On February 6, 1951, the school opened its doors. "I remember that date. They didn't even wait for the end of the school year, just to enter this new, big building and study. With a lot of volunteer work, since they didn't have money, but they worked hard and made their bricks, which is commendable.” There is great excitement and pride in Tsvetana's voice about something creative, something meaningful, a product of solidarity, which not everyone can witness in their life. Tsvetana became a Bulgarian language teacher at the school after being the director of the kindergarten, and later graduated in Bulgarian Philology, became a mother of two children, and together with her husband built their home in Milanovo. She remained a teacher for less than two months before accepting the position of a principal.
"It is difficult for me to talk about that moment. The former principal made an excursion vacation for a group of students from the school to Vidin and went to see the river. One of the children secretly took diving fins for their feet and secretly put them on and jumped to swim. Unfortunately, he drowned. The director was with them. He was later fired. So instead of being a teacher, they offered me a principal and those above decided to approve me. " Tsvetana was the director of the school for 21 years until 1997. Under her leadership, there were 176 children in the beginning. ”But with each passing year, the number of children decreased, decreased, decreased, and finally we started merging classes.
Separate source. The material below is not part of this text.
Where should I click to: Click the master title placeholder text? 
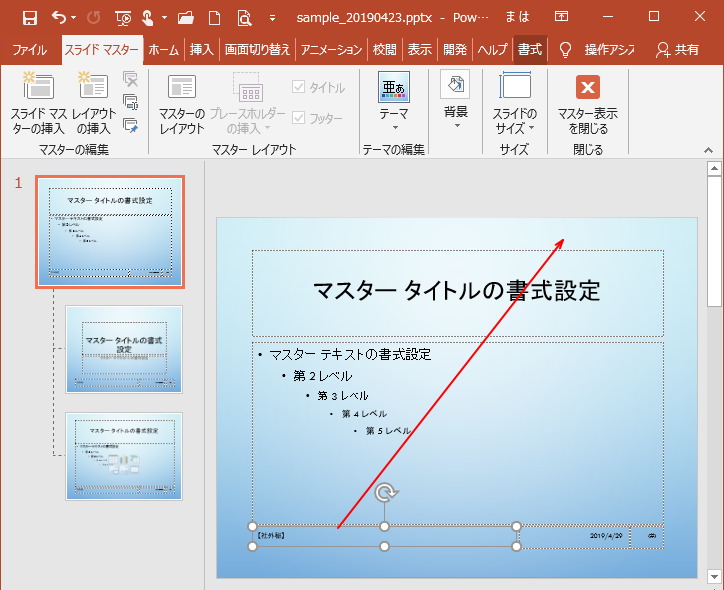(x=457, y=291)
And the worst thing is to teach two lessons - for example, you have a story - you teach one story to some, another to others. This boy Biser, a very smart child, went on to study history at university. I gave him an assignment for one lesson, and he listened with one ear to the upper-class lesson and answered all my questions about both classes.”
The school was closed in 2000 due to a lack of students. "If something had happened to my house, I would have gotten over it somehow. But for that building there, it's much harder for me. The depopulation of the villages was a trend, it was terrible, even though there was work for the people, there was production. And the people who worked here gave birth to their children here and they studied here. And all this was completely destroyed. If Attila's Huns had passed from here, they would not have destroyed it as cruelly as our native Bulgarians."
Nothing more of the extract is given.